The journey home on the train back to the West Country was amusing by contrast. An over-dressed, over-jewelled, over-made-up mother and daughter made such a fuss over their seats. It took them from Birmingham New Street to Cheltenham Spa to settle down.
They'd reserved two seats to Plymouth but were dismayed to discover that all the seats, including their reserved ones, were facing with their backs to the engine. This is because Virgin train carriages are Airline Design. It does feel as if the train could be air-bourne any moment.
They fussed and faffed in the aisle for almost an hour, declaring they would be sick if they had to travel this way round. They demanded to see the Train Manager and cornered the poor bloke who walked along the train collecting the rubbish. I expected them to insist we stopped and moved the engine to the other end of the train. The only seats facing forward were the ones with a table, but there are very few of these and they were all occupied or reserved.
One outburst was the complaint that there was no room for them to read. They settled for a while and got their reading matter out of their numerous bags, handbags and cases - The Woman's Own. I resolutely stuck my copy of Virginia Woolf's Orlando in front of my face, even though I wasn't enjoying reading one word of it and secretly wanted to swap. I was desperate to giggle then and made eye contact with another woman and we both allowed ourselves to let go as she obviously felt the same as I did about this attention seeking pair.

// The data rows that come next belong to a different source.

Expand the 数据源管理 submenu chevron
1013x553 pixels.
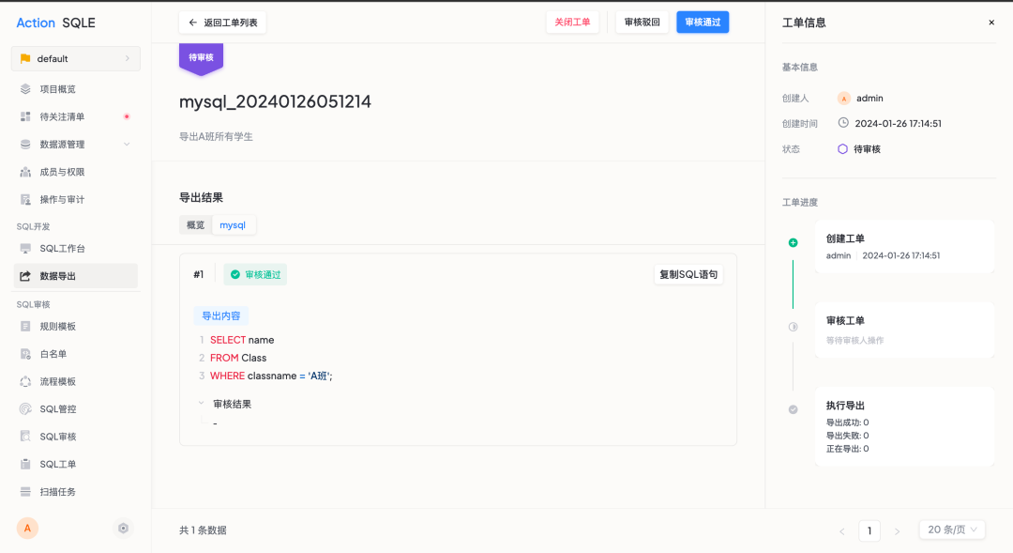click(127, 145)
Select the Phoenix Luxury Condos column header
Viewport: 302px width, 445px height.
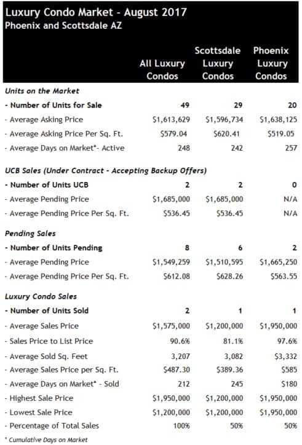pos(271,63)
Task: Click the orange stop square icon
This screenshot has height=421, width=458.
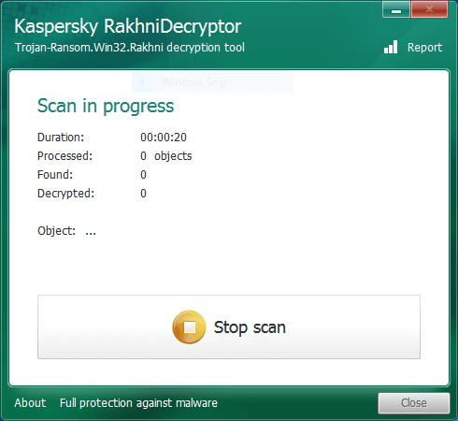Action: (x=189, y=327)
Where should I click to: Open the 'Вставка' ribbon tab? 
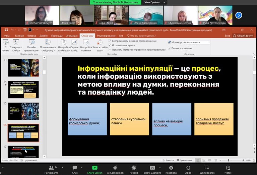[x=32, y=36]
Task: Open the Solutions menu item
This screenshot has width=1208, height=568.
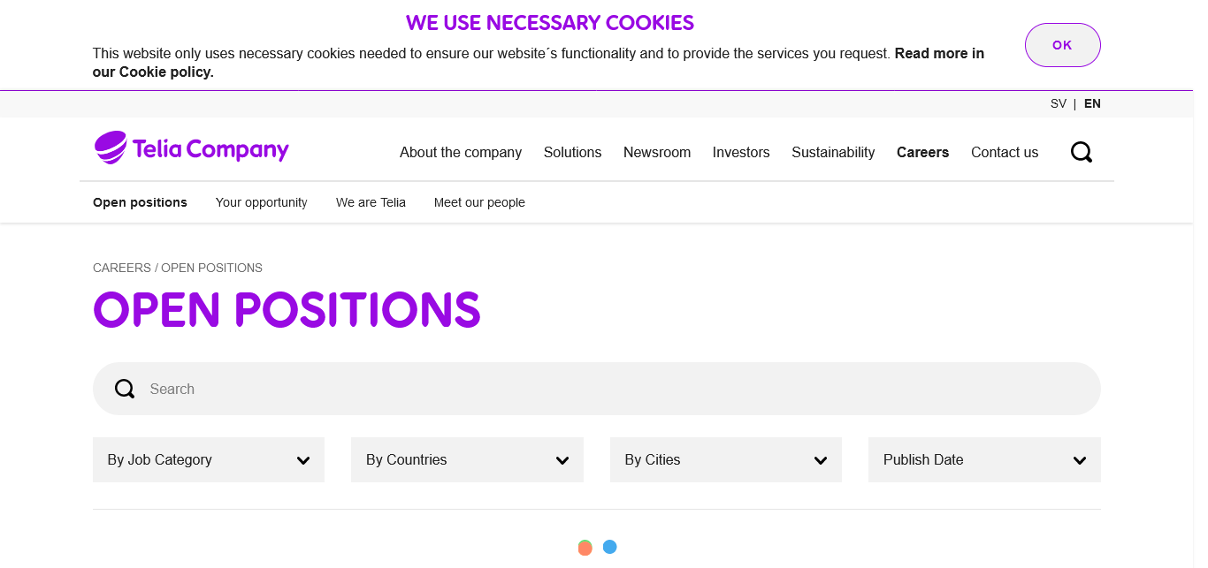Action: coord(572,152)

They changed seats three times before one thoughtful passenger offered them her forward facing seat with a table. I think she offered to exchange with them for all our sakes rather than for the two women, who by now were bordering on histronic.
At last they settled down and I felt sorry for the Hotel in Cornwall who'd have to deal with them for the coming week. It had to be a week because I've never seen so much luggage - and that is saying a lot as I'm not known for travelling light.